Dietary Flavonoid and Proanthocyanidin Intakes and Prostate Cancer Risk in a Prospective Cohort of US Men
Wang Y, Stevens VL, Shah R, Peterson JJ, Dwyer JT, Gapstur SM, McCullough ML. Am J Epidemiol. 2014 Feb 23. [Epub ahead of print]

Abstract

Higher dietary intakes of flavonoids and proanthocyanidins have been associated with a lower risk of several cancers. Few prospective epidemiologic studies have examined individual flavonoids and proanthocyanidins in relation to prostate cancer. We examined these associations in a prospective US cohort of 43,268 men with a mean age of 70 years who completed detailed self-administered questionnaires in 1999-2000. During a mean follow-up of 7.8 years, 3,974 total prostate cancers, including 567 high-grade cases and 362 advanced cases, were ascertained. Cox proportional hazards regression models were used to calculate multivariable-adjusted relative risks and 95% confidence intervals. Residual energy-adjusted total flavonoids (for fifth quintile vs. first quintile, relative risk = 1.11, 95% confidence interval: 1.01, 1.23; P for trend = 0.02) and several subclasses were positively associated with overall prostate cancer risk, mostly limited to the top quintile and the first 2 years of follow-up. The associations for total flavonoids, flavan-3-ols, and proanthocyanidins with high-grade prostate cancer risk varied by follow-up time.
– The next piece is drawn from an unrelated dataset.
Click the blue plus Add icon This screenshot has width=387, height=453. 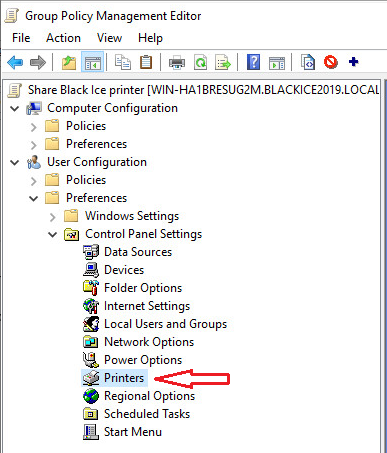353,62
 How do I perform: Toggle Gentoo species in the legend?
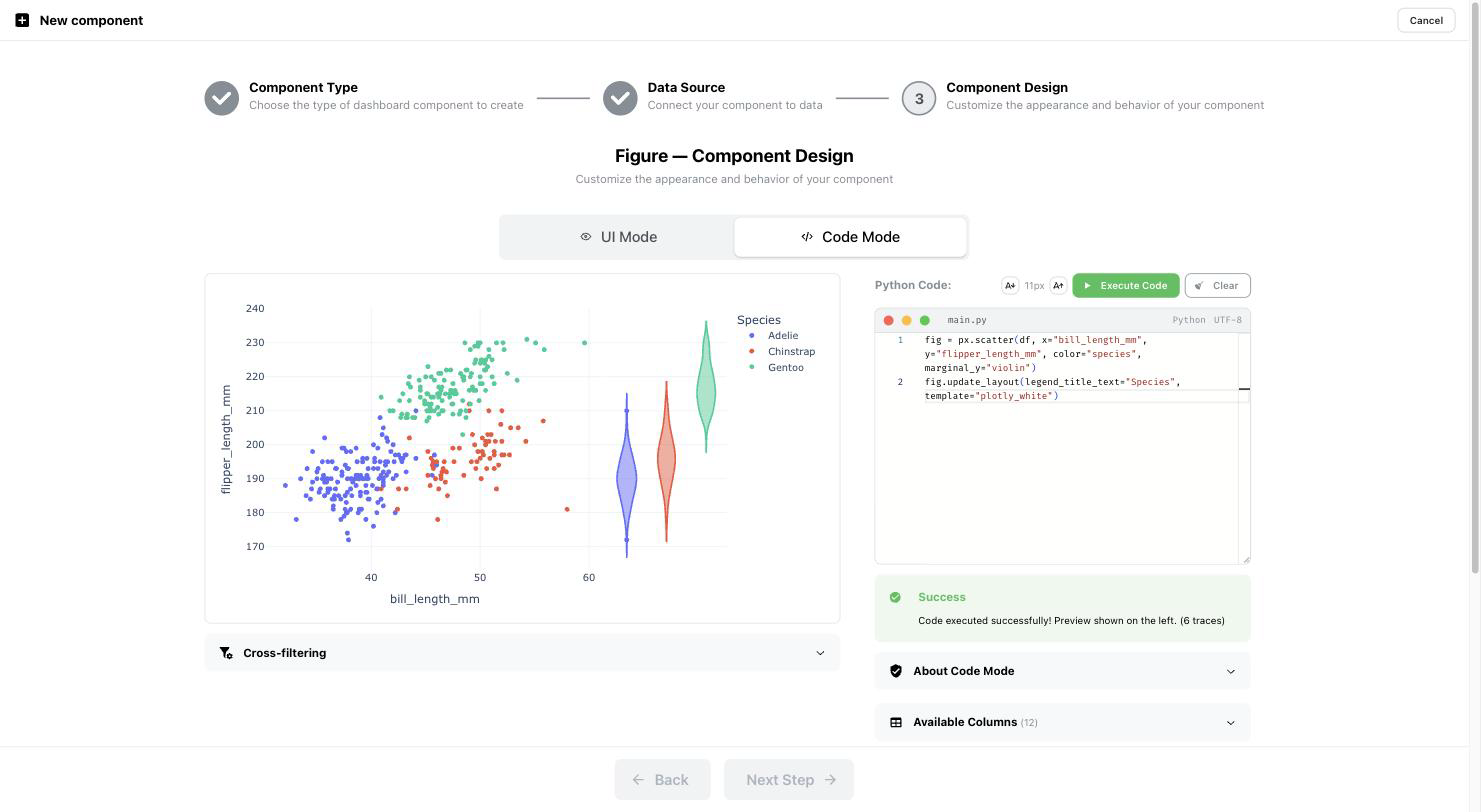[x=776, y=368]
During follow-up from 2002 to 2009, we observed suggestive inverse trends with higher total flavonoids (P for trend = 0.05) and proanthocyanidins (P for trend = 0.04) with high-grade prostate cancer, but not with advanced prostate cancer. Although evidence is limited, a possible role of total flavonoids and proanthocyanidins in prostate cancer tumor progression deserves further study.